*** Source document Section Begins ***

1. killing the fillibuster. Look at the history of it in the pat 20 years. Democrats filibustered a majority of Bush appointeed to the lower courts and Republicans threatened to do away with it. It was saved was because a group of 8 senators from both sides said they would always vote against killing the filibuster that way republicans wouldnt have enough votes to kill it. The compromise was that the judges whose credentials were undeniable got confirmed. Then once Obama was elected Senate republican continually used the filibuster to essentially stop evreything from passing. They refused to compromise. Therefore, democrats removed the filibuster for lower ct appointees, republicans retaliated by removing them for all nominations.
Senate republicans pulled this BS with merrick garland saying judicial appointees should not be voted on in an election year. That the will of the poeople should be heard. Now they backtrack with ginsburgs seat. The retaliation by democrats is probably gonna be to wait and see if the court starts striking down legisltion using partisanship, ie. look at the obamacare case or the civil rights case, then i think democrats will retaliate by packing the court.
The filibuster will only die in my eyes if mitch mcconell tries to use it to kill all legislation. If that happens kiss the filibuster goodbye.
Now the one i think should be done is statehood for Puerto Rico. Josh is wrong they have consistently held referendums on whether they want to be states and a majority has voted yes. Plus after the disaster of hurricne maria and harvey which saw how congress gave free money to Texas but would only give them a loan. Even though puerto rico had more distruction than houston.
In this last term Roberts made sure that democrats would have no taste to court pack. With decisions in the DACA case the abortion case and the LGBTQ decision. Yet i fear that if they do confirm all bets are off. I mean technically republicans could wait. Trump could get reelected or they could hold on to the senate. meaning they can dictate a more moderate member than a liberal firebrand. That would still be a victory considering how liberal Ginsburg was.
Yet, my beef with Blackman is that these are all hypotheticals. I hate that he acts like he knows what democrats will do. Yet berrates democrats for acting like we know what trump will do.
So stop being a hypocrite the most we can do is speculate. No one knows what will happen.
"So stop being a hypocrite the most we can do is speculate. No one knows what will happen."
New here?
(I fully agree with you BTW.)
"So stop being a hypocrite the most we can do is speculate."
As if no speculations ever turn out to be accurate. sometimes the writing is on the wall and ignoring it serves nobody. back when Newt was all hot and bothered to impeach Clinton he was warned that the Democrats in the Senate wouldn't convict him, and the backlash would work against the R's. Newt pushed for impeachment anyway.

*** Source document Section Ends ***

§ **Try it**
Write the next part of the comment thread on the filibuster and court packing, starting after its last sentence. You won't need the data that comes next.

*** Entries shown Section Begins ***

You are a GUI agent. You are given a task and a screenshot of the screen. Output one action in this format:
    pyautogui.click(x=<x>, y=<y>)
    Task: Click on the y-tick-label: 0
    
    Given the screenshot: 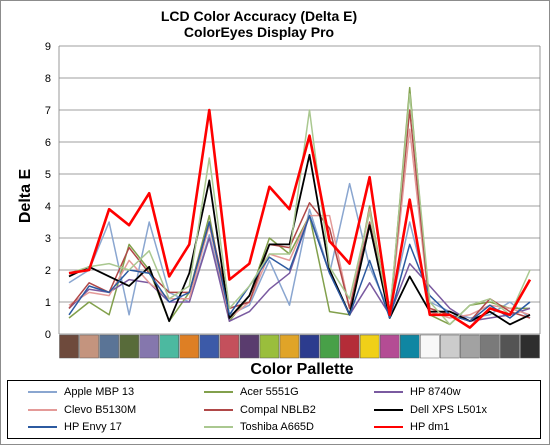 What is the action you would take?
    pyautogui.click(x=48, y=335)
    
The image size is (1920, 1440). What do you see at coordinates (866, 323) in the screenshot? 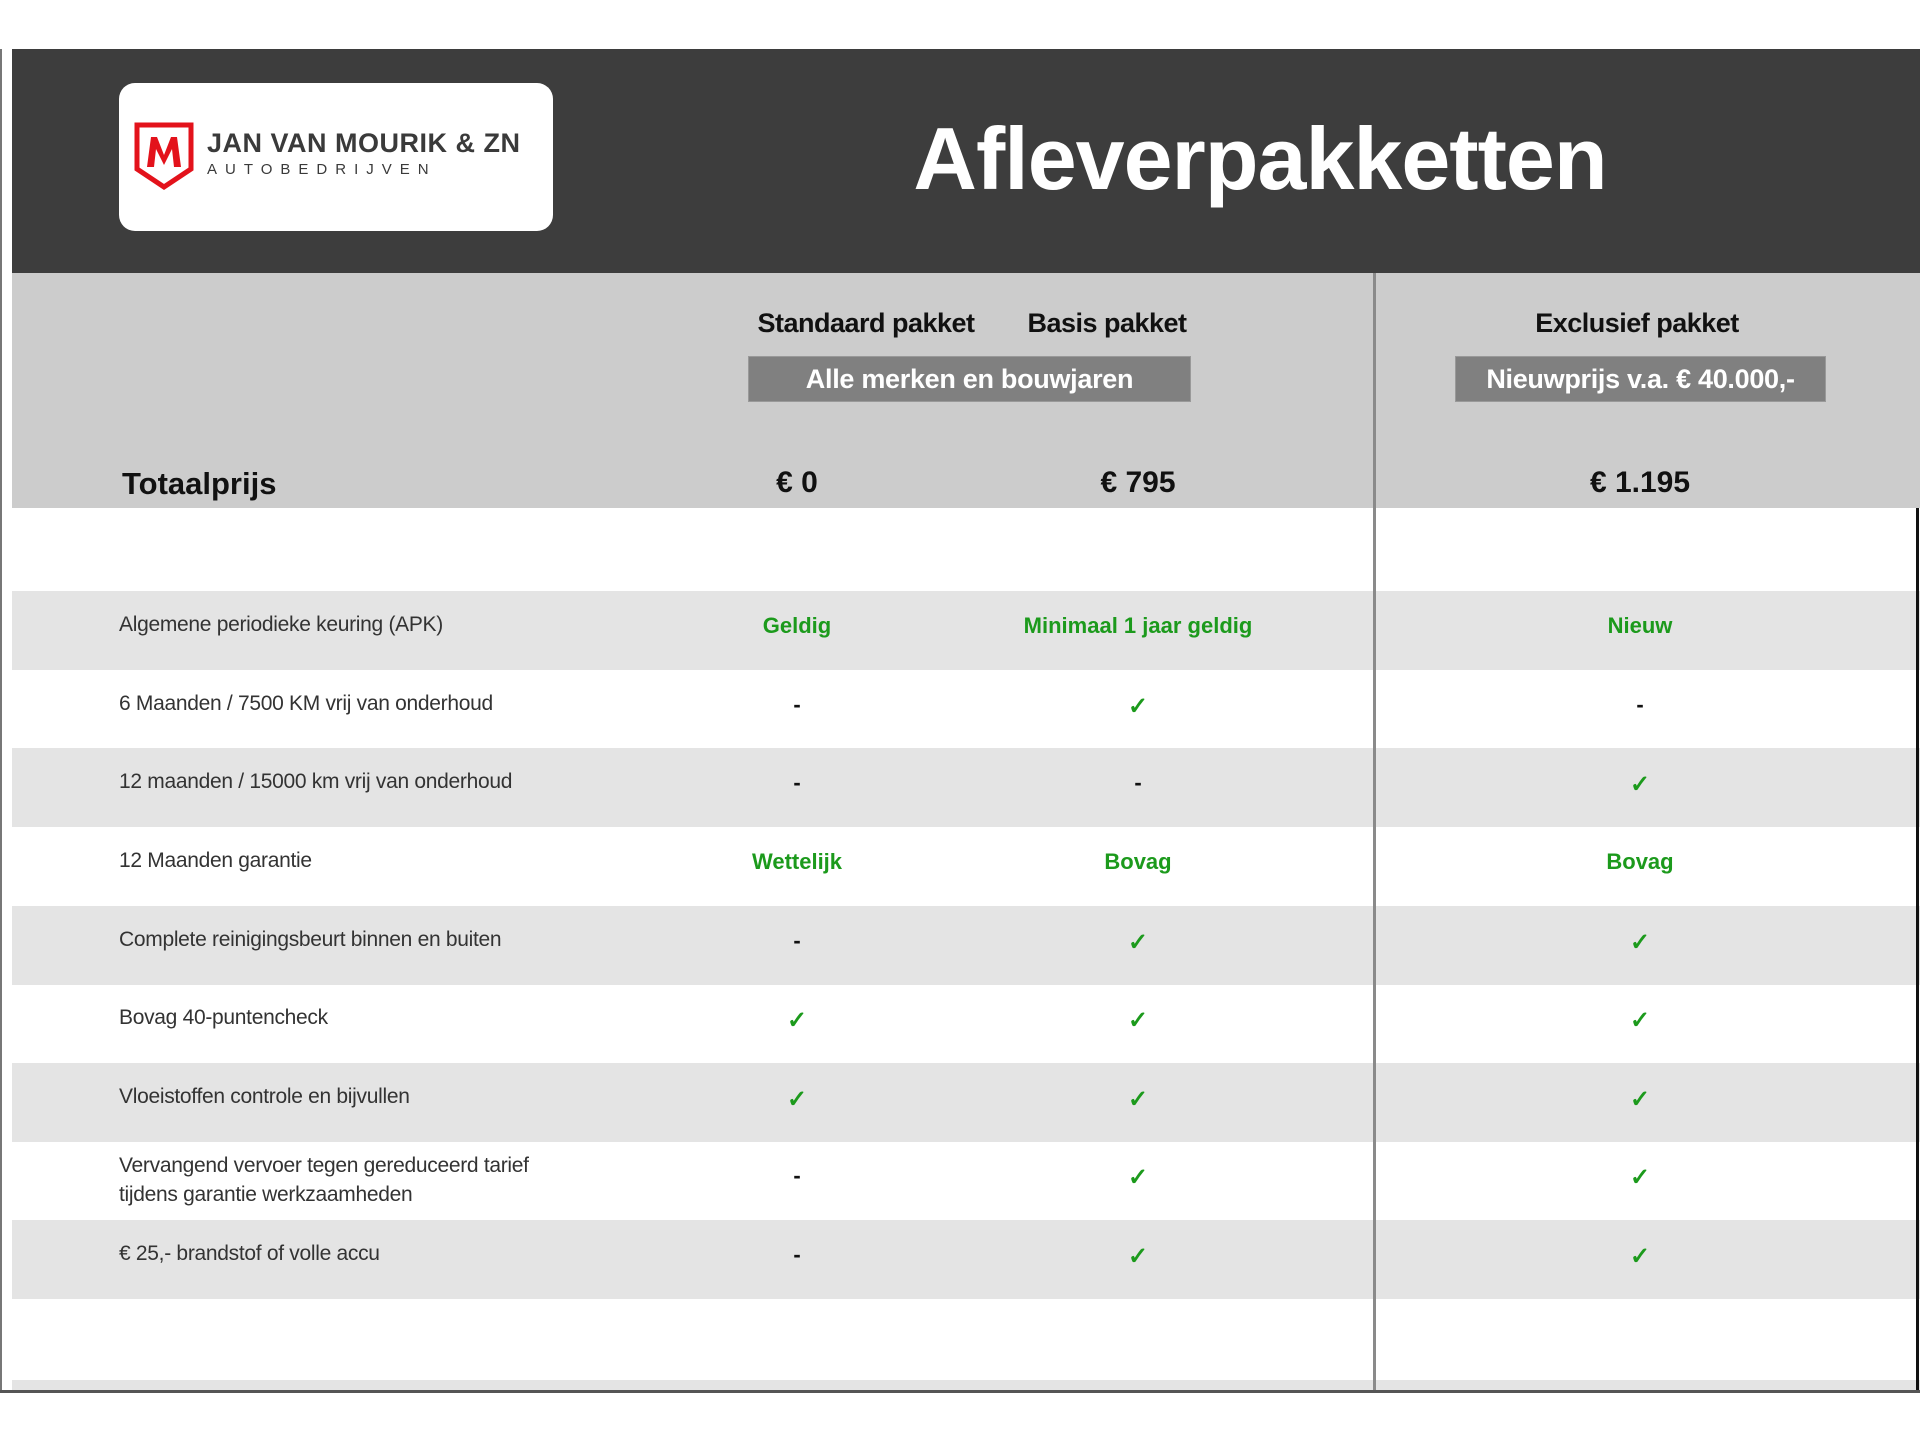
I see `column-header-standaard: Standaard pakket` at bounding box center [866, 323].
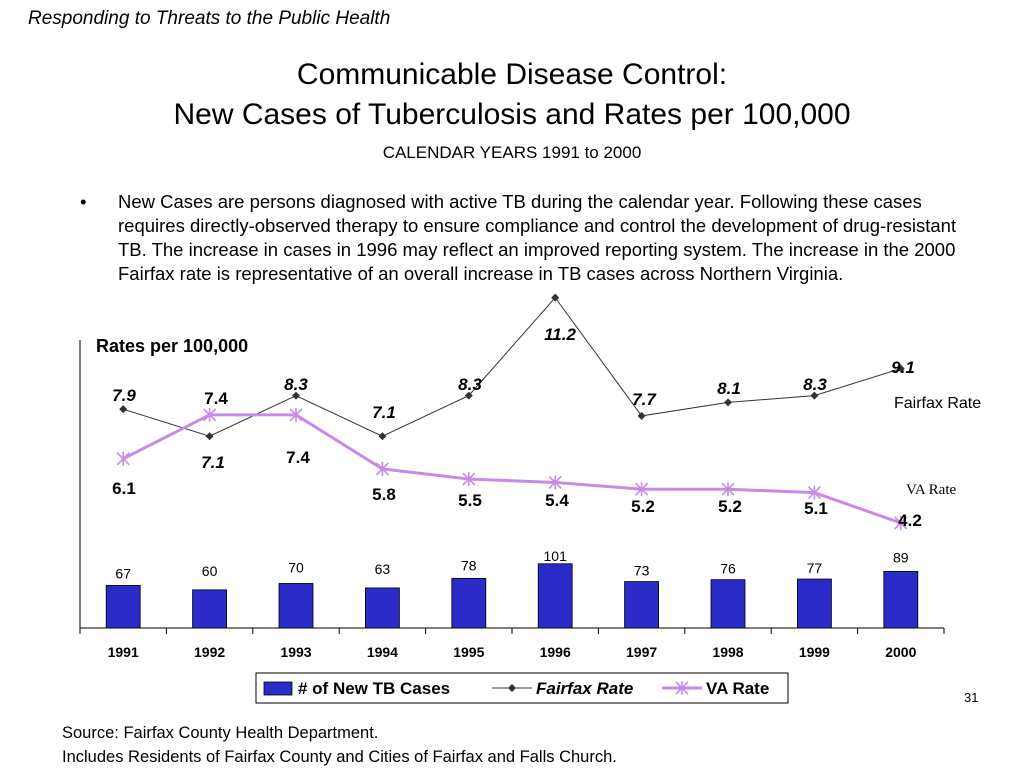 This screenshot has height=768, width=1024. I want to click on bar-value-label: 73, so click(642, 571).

*** Entries shown Section Ends ***
*** Entries shown Section Begins ***

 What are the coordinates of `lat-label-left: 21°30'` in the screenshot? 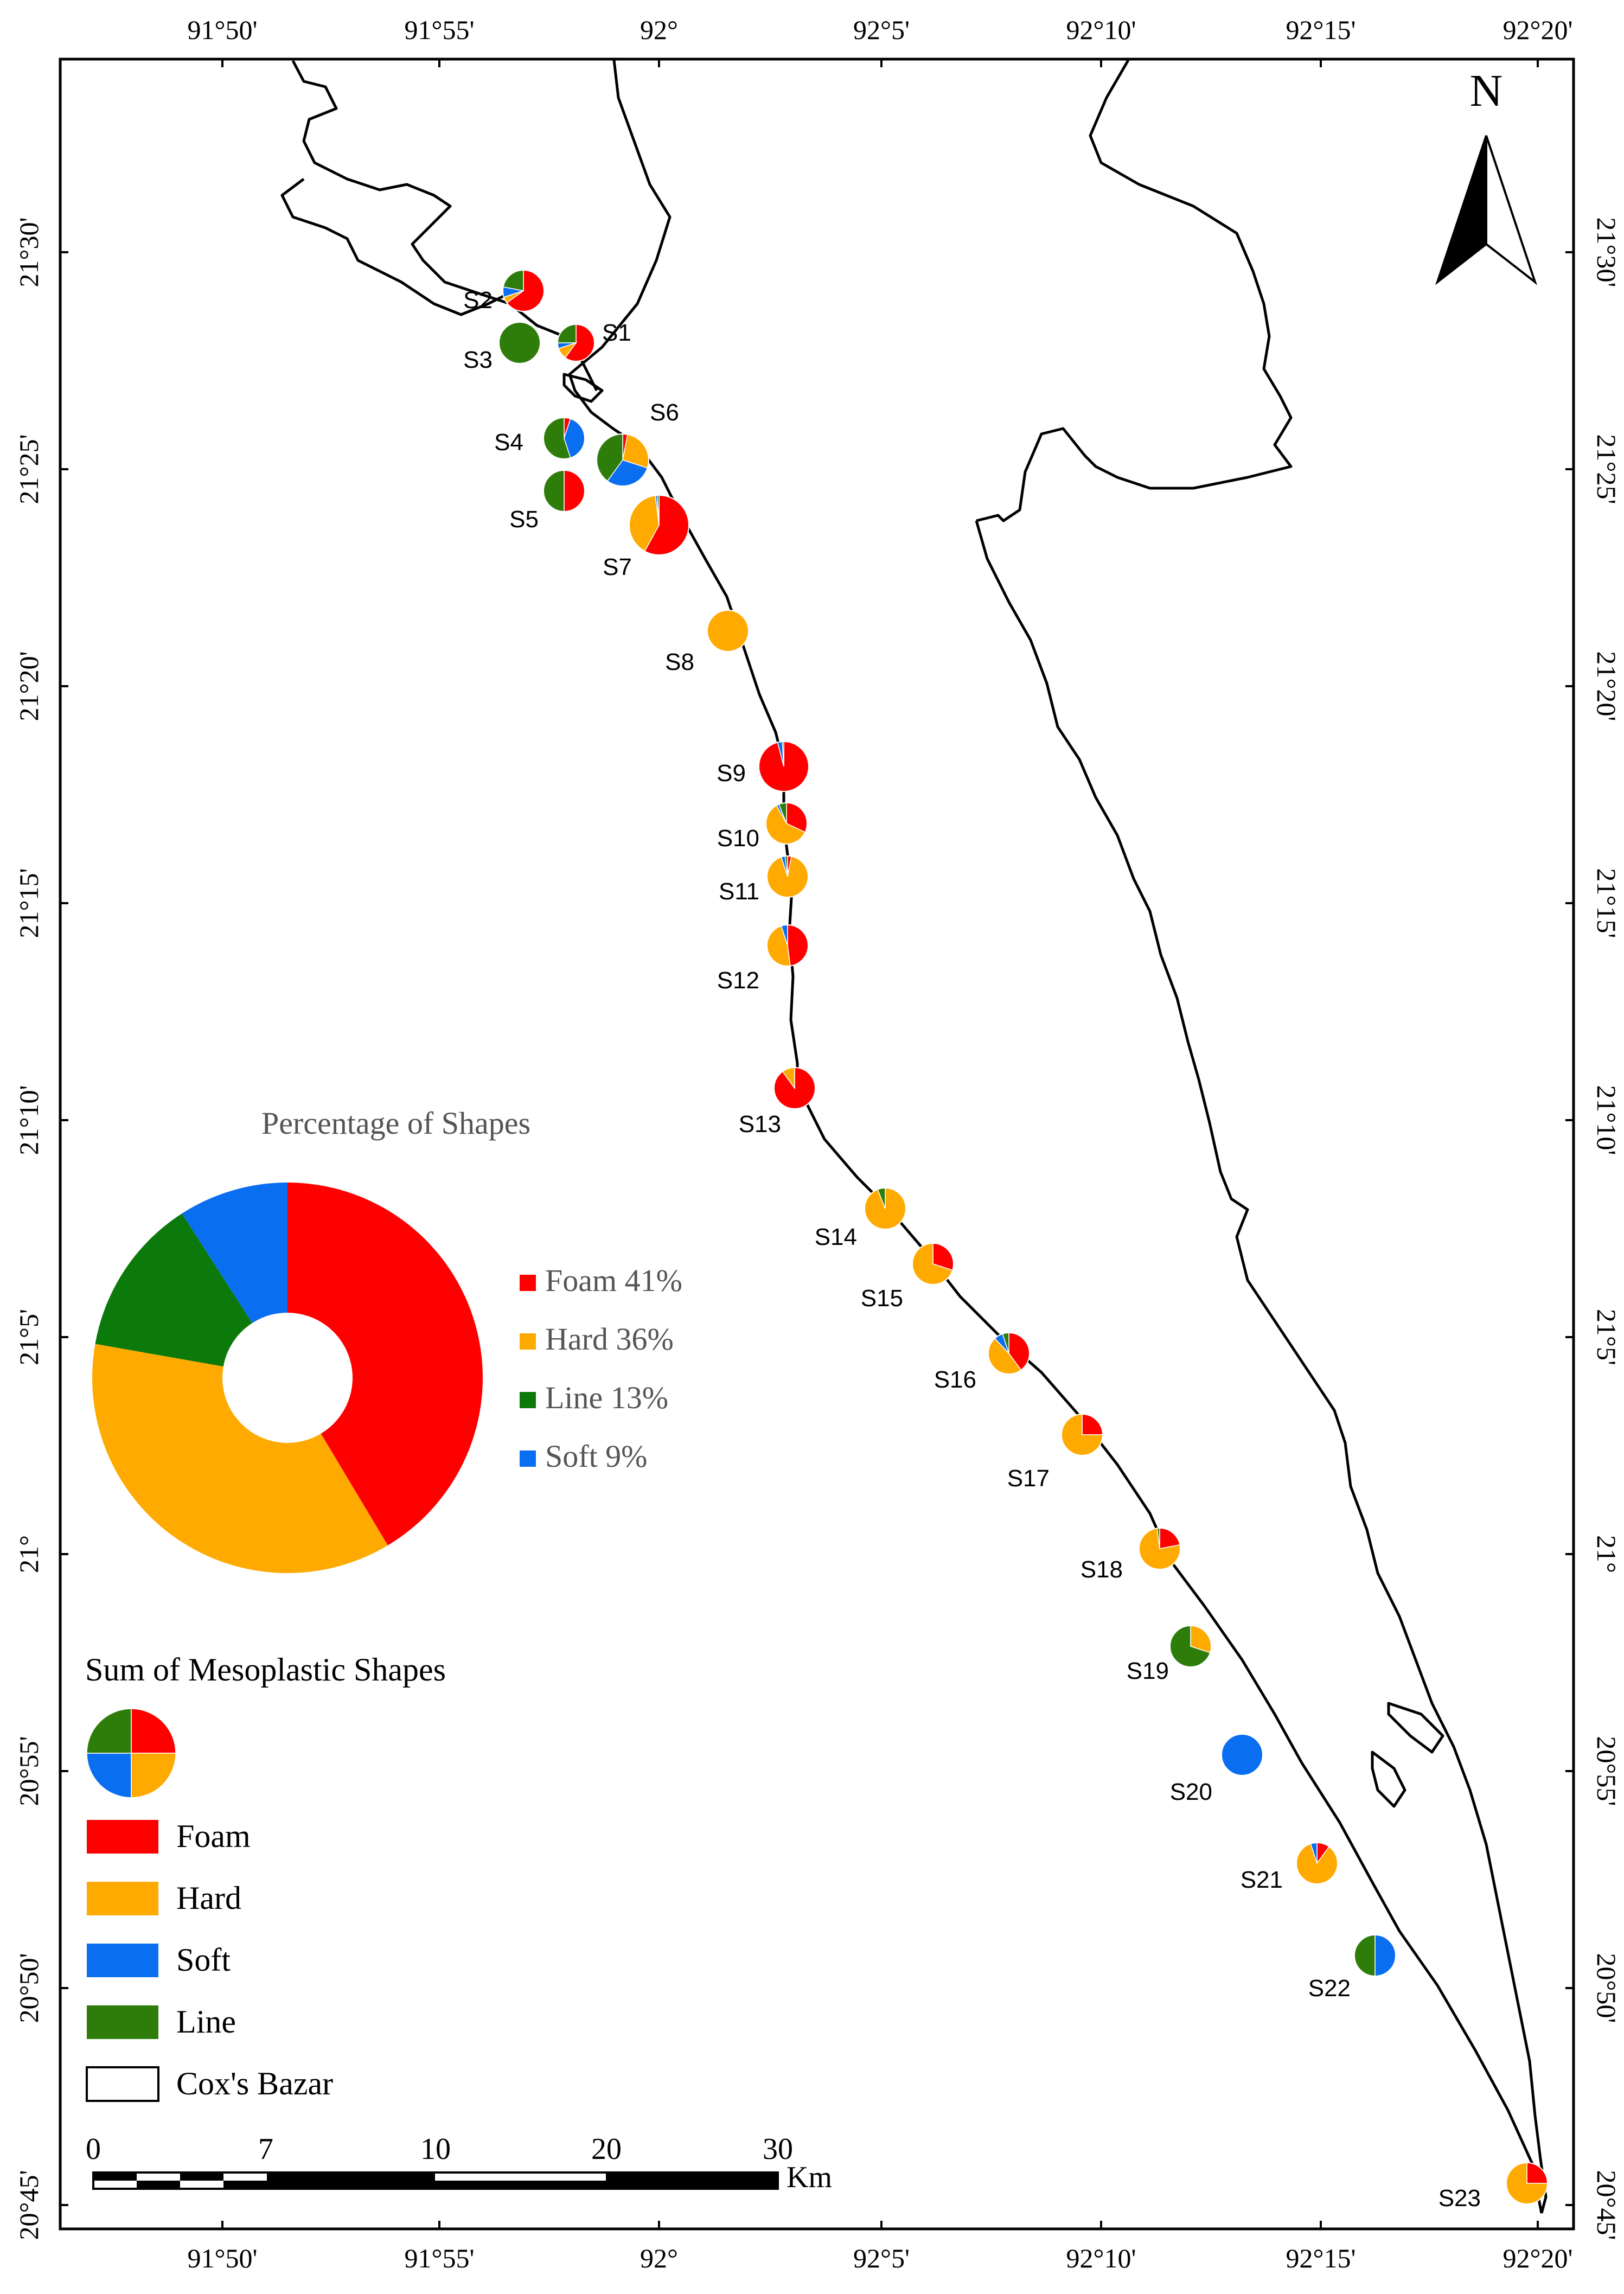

*** Entries shown Section Ends ***

§ **Output for this task**
W was cautioned against starting a war in Iraq, with "quagmire" being thrown out with some frequency. Then we got into that war and it turned into a quagmire. We spent a great deal of American treasure to build ISIS, and then another big pile of dollars to defeat it. How was W supposed to know that if we showed up with tanks and guns the Iraqi people wouldn't be glad to see us, and might start shooting back. all that quagmire talk was speculation.
This is my main beef with Blackman. First of all your two examples are full of hindsight. Opinions were split on the Clinton issue because they taught that conservatives would be enraged about the Lewinsky scandal. A lot of democrats agreed with this why do you think Gore didn't have Clinton campaign for him as much as Obama campaigned for Hillary.
The Bush travesty had more to do with the fact that he had intelligence that there where no WMD and yet he used WMD as an excuse to invade.
My point is this, speculation leads us nowhere it just helps enrage people why doesn't he instead try to write about what congress should do to diffuse the situation.
Instead, his message is essentially democrats can't be trusted so ram the nominee through because of this list of horrible things I say they will do.
We have had time we were sure something was gonna happen and it didn't. We taught Roe was dead when Casey made it to the Supreme Court yet the court found a way to keep it and just weakened it. During the Bush administration we taught the filibuster was dead and yet 8 senators from both parties were able to work out a compromise to keep it alive.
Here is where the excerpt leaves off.